### Supplied material
--- START ---

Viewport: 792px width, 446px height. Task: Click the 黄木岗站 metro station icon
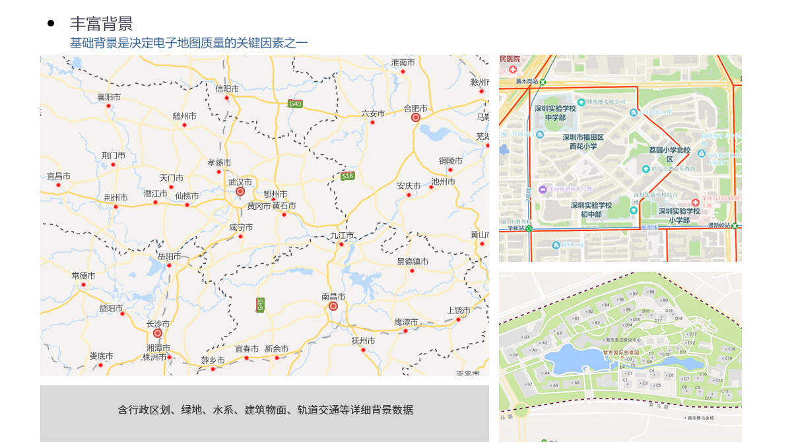[542, 82]
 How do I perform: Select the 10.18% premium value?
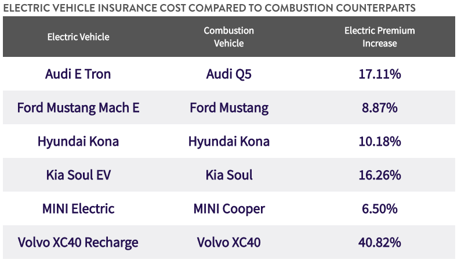380,142
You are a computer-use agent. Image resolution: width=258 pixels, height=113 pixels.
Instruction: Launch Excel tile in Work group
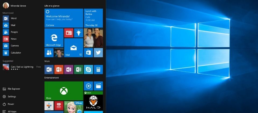point(78,69)
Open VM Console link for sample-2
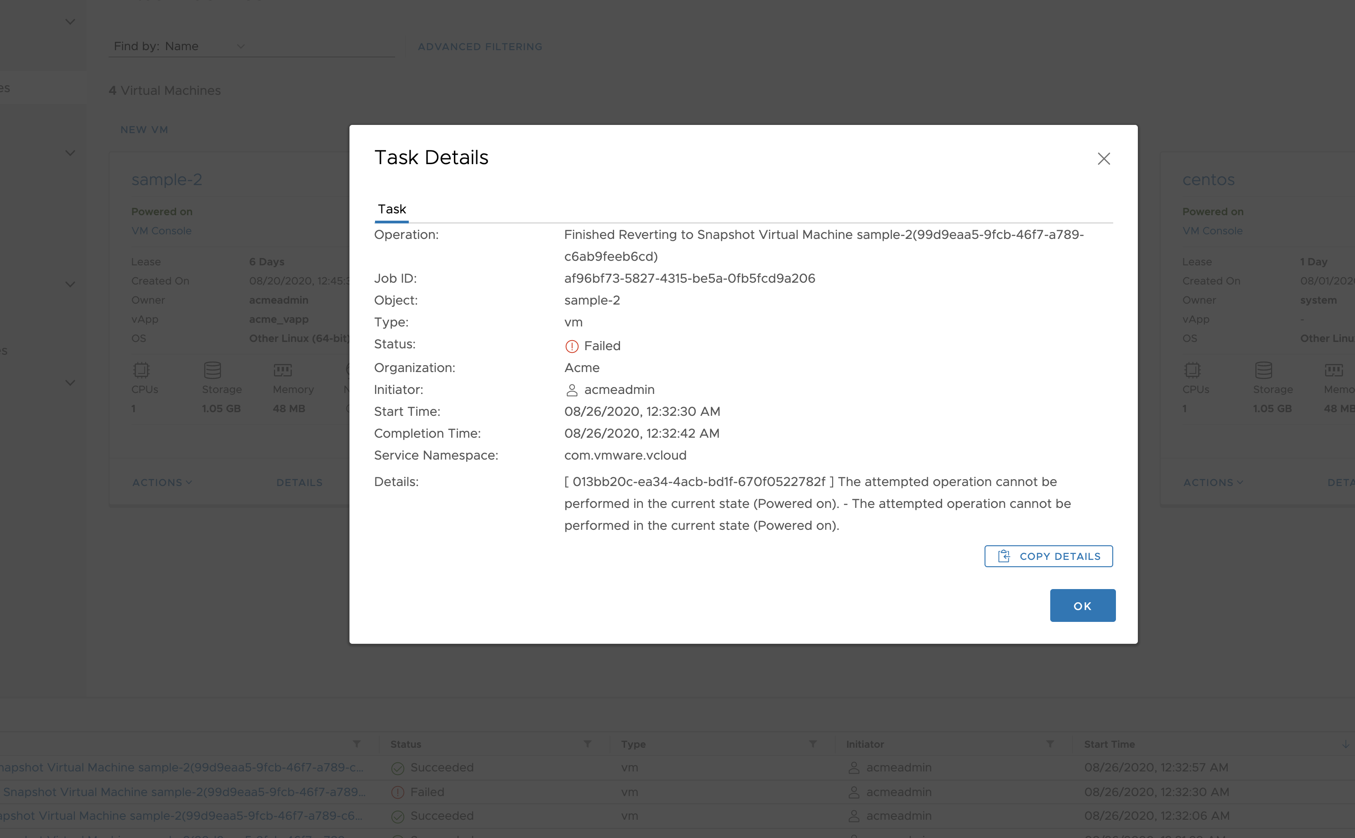Image resolution: width=1355 pixels, height=838 pixels. pyautogui.click(x=161, y=231)
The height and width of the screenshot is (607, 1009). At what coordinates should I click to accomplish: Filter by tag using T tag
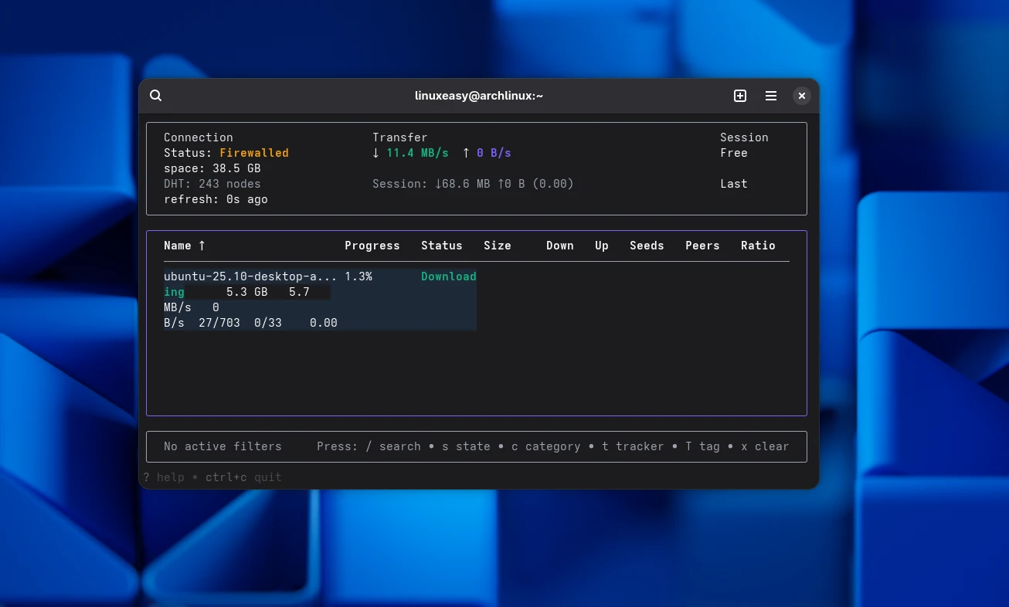(x=702, y=446)
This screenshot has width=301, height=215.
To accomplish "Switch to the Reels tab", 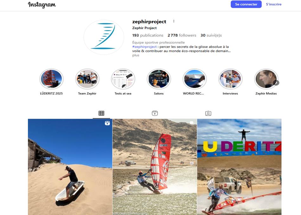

--- END ---

### Instructions to follow
Rewrite the data from the line that has "How do I perform: Select" through the end of the data, replacing "Reels" with "Stories" and leaving everything else unchanged. Omit the pictures.

### Written solution
 How do I perform: Select the 10.18% premium value?
380,142
You are a computer-use agent. Image resolution: width=258 pixels, height=113 pixels.
Instruction: Launch Excel tile in Work group
point(78,69)
Open VM Console link for sample-2
Image resolution: width=1355 pixels, height=838 pixels. pyautogui.click(x=161, y=231)
The height and width of the screenshot is (607, 1009). At what coordinates should I click to accomplish: Filter by tag using T tag
(x=702, y=446)
This screenshot has width=301, height=215.
To accomplish "Switch to the Stories tab", 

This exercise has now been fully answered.